31 janvier 2006


Déclaration au tribunal d’Evry lors du procès anti biométrie

Le délibéré sera rendu le 17 février au tribunal d’Evry, à 13h30


Le 20 janvier, après 7 heures d’attente (l’audience débutera à 20h30), quelque 160 personnes en soutien assistaient au procès des trois étudiant-e-s accusé-e-s d’avoir brisées à coups de marteau le dispositif biométrique en place dans la cantine du Lycée de la Vallée de Chevreuse, situé dans la technopole de Saclay.
Le procureur a requis 3 mois avec sursis et 105 heures de TIG. Le délibéré sera rendu le 17 février au tribunal d’Evry, à 13h30. Soyons nombreux pour les soutenir !



Déclaration au tribunal d’Evry

Il nous revient, pour notre défense, d’éclaircir en quelques mots les
raisons de notre présence dans ce lycée.

Si les outils biométriques ont été introduits dans les écoles, ce ne sont
pas au fond, les écoliers qui sont visés par ces contrôles. Car même le
proviseur le plus bureaucrate ne pourrait justifier un instant qu’ils sont
nécessaires. Si la biométrie est entrée à l’école, c’est parce que les
écoliers d’aujourd’hui seront demain des adultes.

Or l’industrie de pointe, omniprésente dans ce département de l’Essonne,
considère avec l’appui actif de tous les décideurs politiques que les
citoyens doivent être, dès l’enfance, conditionnés au high-tech, afin qu’ils
ne remettent jamais en question les transformations que le déferlement
technologique exerce sur leurs modes de vie. L’arsenal publicitaire façonné
à leur intention, les mutations successives de l’Ecole, dressent les plus
jeunes à accepter ou à désirer la technicisation croissante des activités
humaines, que l’on appelle, contre toute sensibilité et contre toute raison,
le " progrès ".

La manière dont on impose la biométrie par le conditionnement des plus
jeunes, entre autres, est d’inspiration tout aussi totalitaire que le
contrôle biométrique lui-même. Ce fleuron de la barbarie électronique
signifie littéralement que l’individu se situe à mi-chemin entre le produit
étiqueté du supermarché et le détenu tatoué du camp. Nous nous demandons
alors quelle part de dignité il reste à celui qui doit transformer une
partie de son corps en code-barre pour être identifié. Nous nous demandons à
quelle marge d’autonomie morale il peut prétendre une fois que son anatomie
est devenue le support direct du fonctionnement social. Jusqu’où ira-t-on
pour achever de rendre les comportements prévisibles, et les personnes
étrangères à elles-mêmes ?

Tantôt au nom de la menace terroriste, tantôt simplement parce que " c’est
plus pratique comme ça ", les bureaucraties petites et grandes, étatiques ou
marchandes, ne cessent de soumettre les espaces de la vie commune à leurs
propres critères : rien ne doit entraver le flux de l’économie ; rien ne
doit obscurcir la transparence du contrôle. Le langage et le rapport
sensible, trop lents, trop ambigus, sont évacués au profit de la
surveillance électronique.

Nous estimons donc que la biométrie est un pas de plus vers la
déshumanisation de la société : la gestion des populations s’automatise et
devient à elle-même sa propre fin. Conformément aux pires anticipations
cybernétiques, il semble de plus en plus admis que l’existence n’est qu’un
prétexte à la production et à la circulation de l’information. C’est ce que
rend possible la biométrie, en faisant de la vie elle-même la matière
première de sa version artificielle et programmable.

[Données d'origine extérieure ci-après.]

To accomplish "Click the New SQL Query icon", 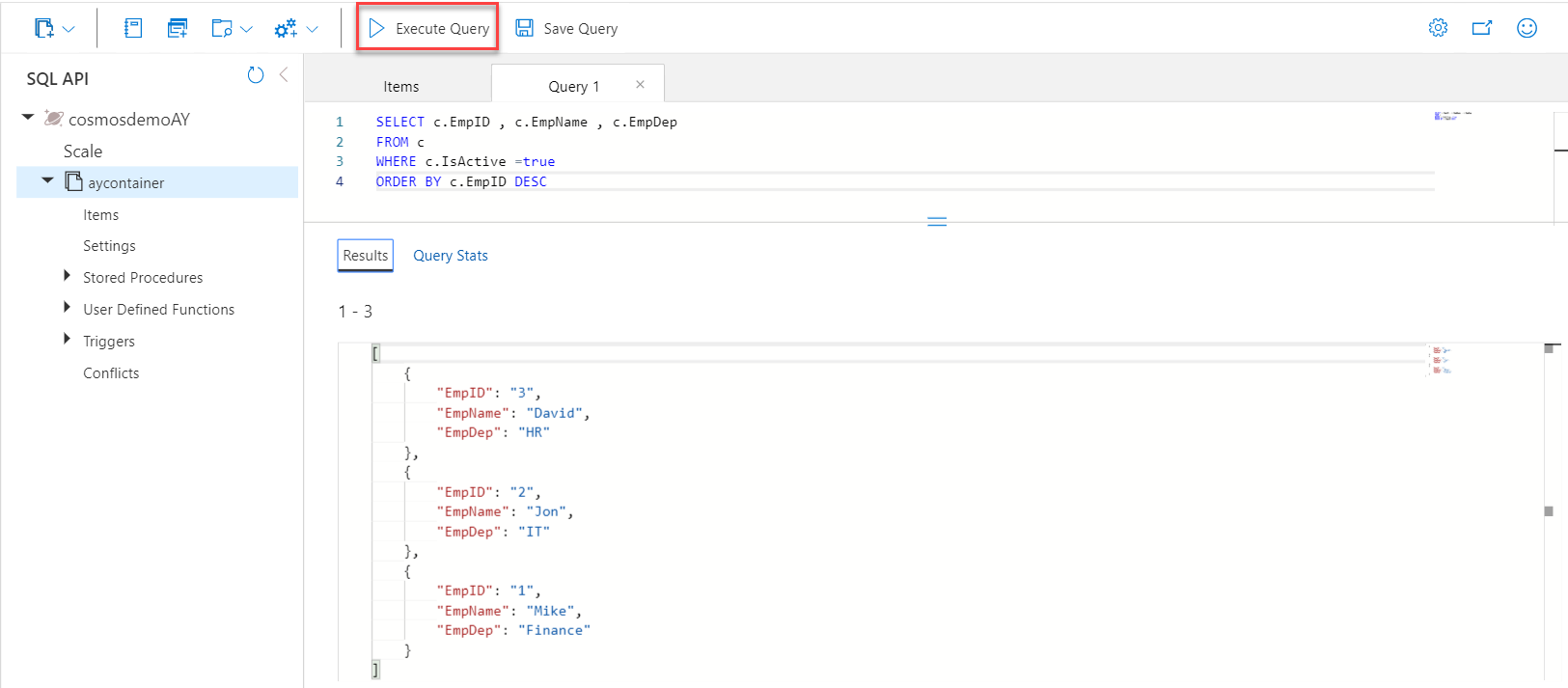I will click(178, 29).
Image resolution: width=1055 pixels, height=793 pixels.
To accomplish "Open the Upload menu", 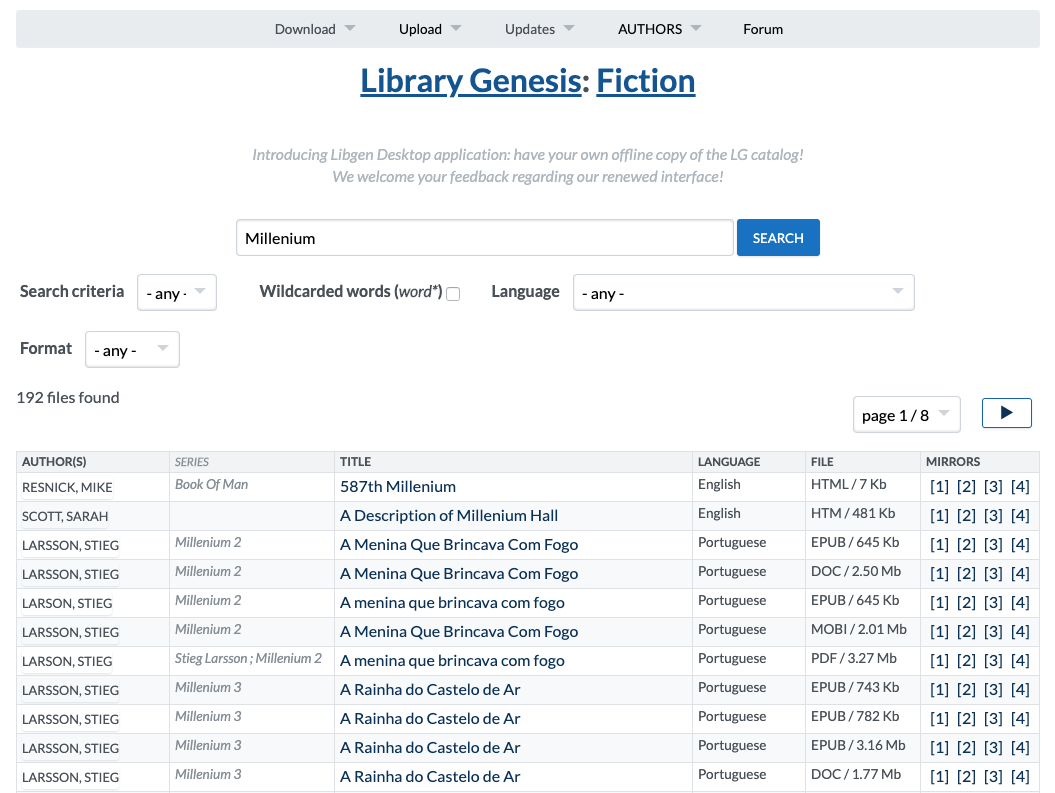I will coord(422,29).
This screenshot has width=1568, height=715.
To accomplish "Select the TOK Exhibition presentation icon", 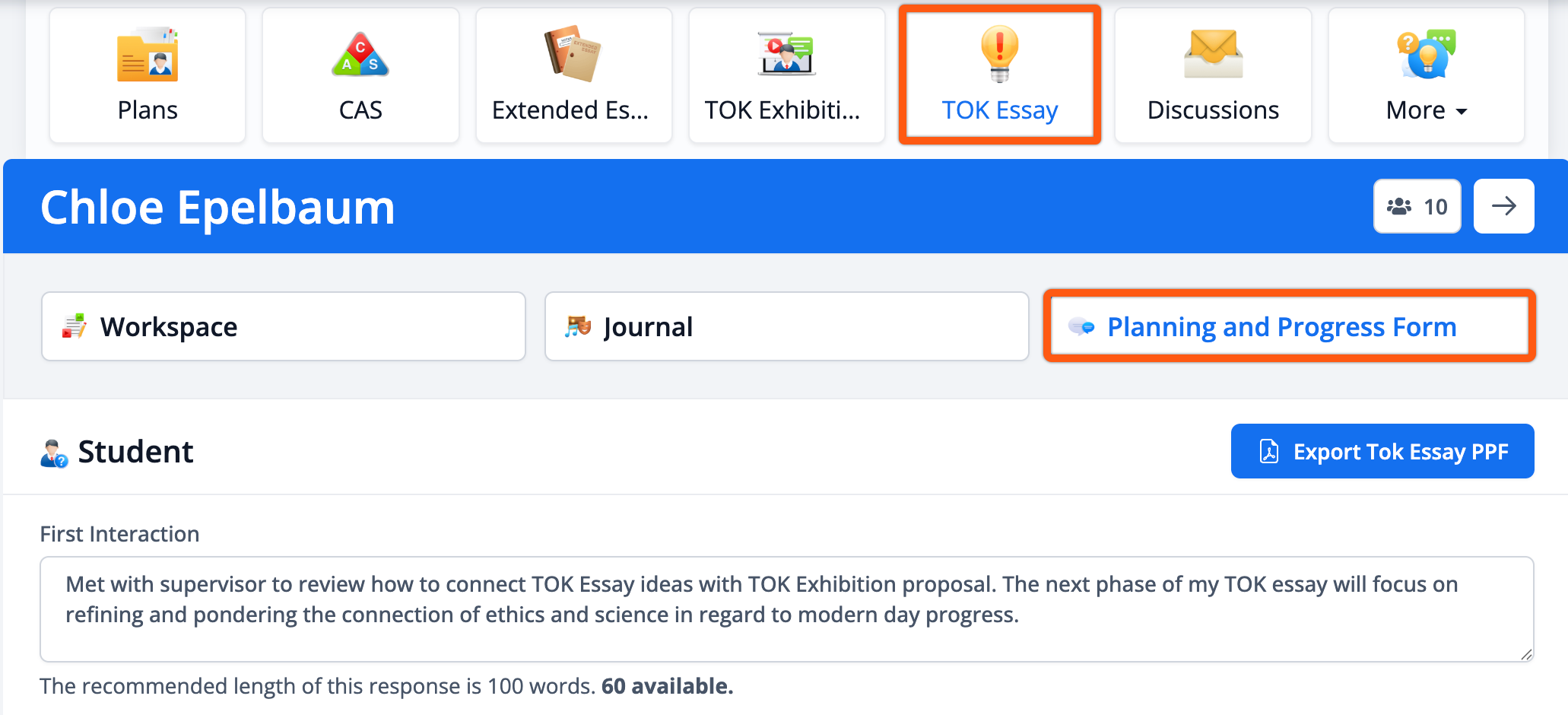I will [786, 53].
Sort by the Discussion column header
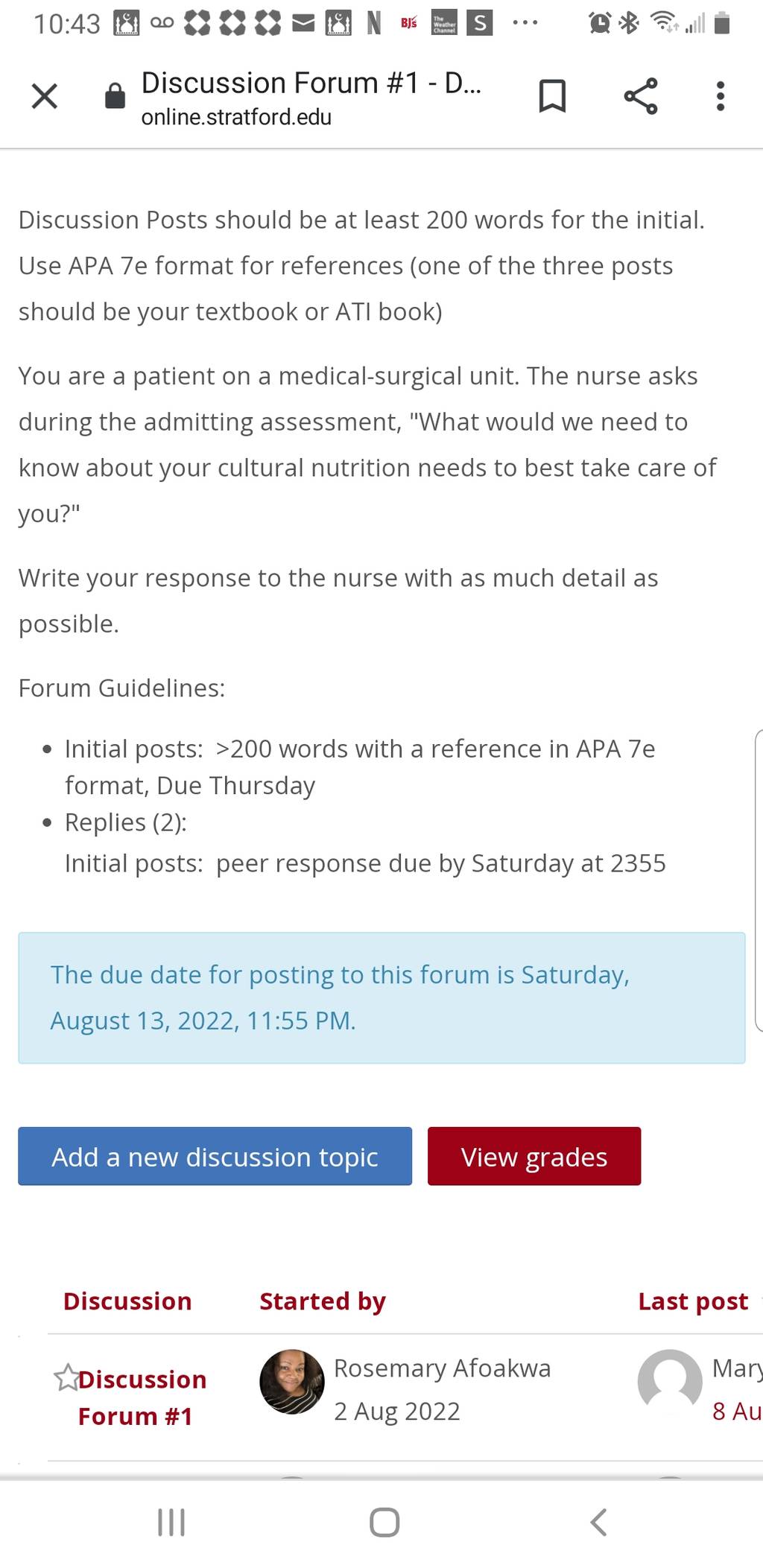 coord(127,1301)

Nous avons voulu, le 17 novembre, interrompre symboliquement une
expérimentation désastreuse sur des adolescents, dont le déploiement n’est
pas en l’état contrôlable par la législation. Nous ne dénonçons pas les
dérives de l’outil biométrique, mais la biométrie en tant que telle. Nous
considérons qu’accepter les contrôles biométriques signifie livrer la
société à une logique de ghetto, c’est pourquoi nous engageons le plus grand
nombre à refuser de s’y soumettre.

Les inculpé-e-s. Evry, le 20 janvier 2006.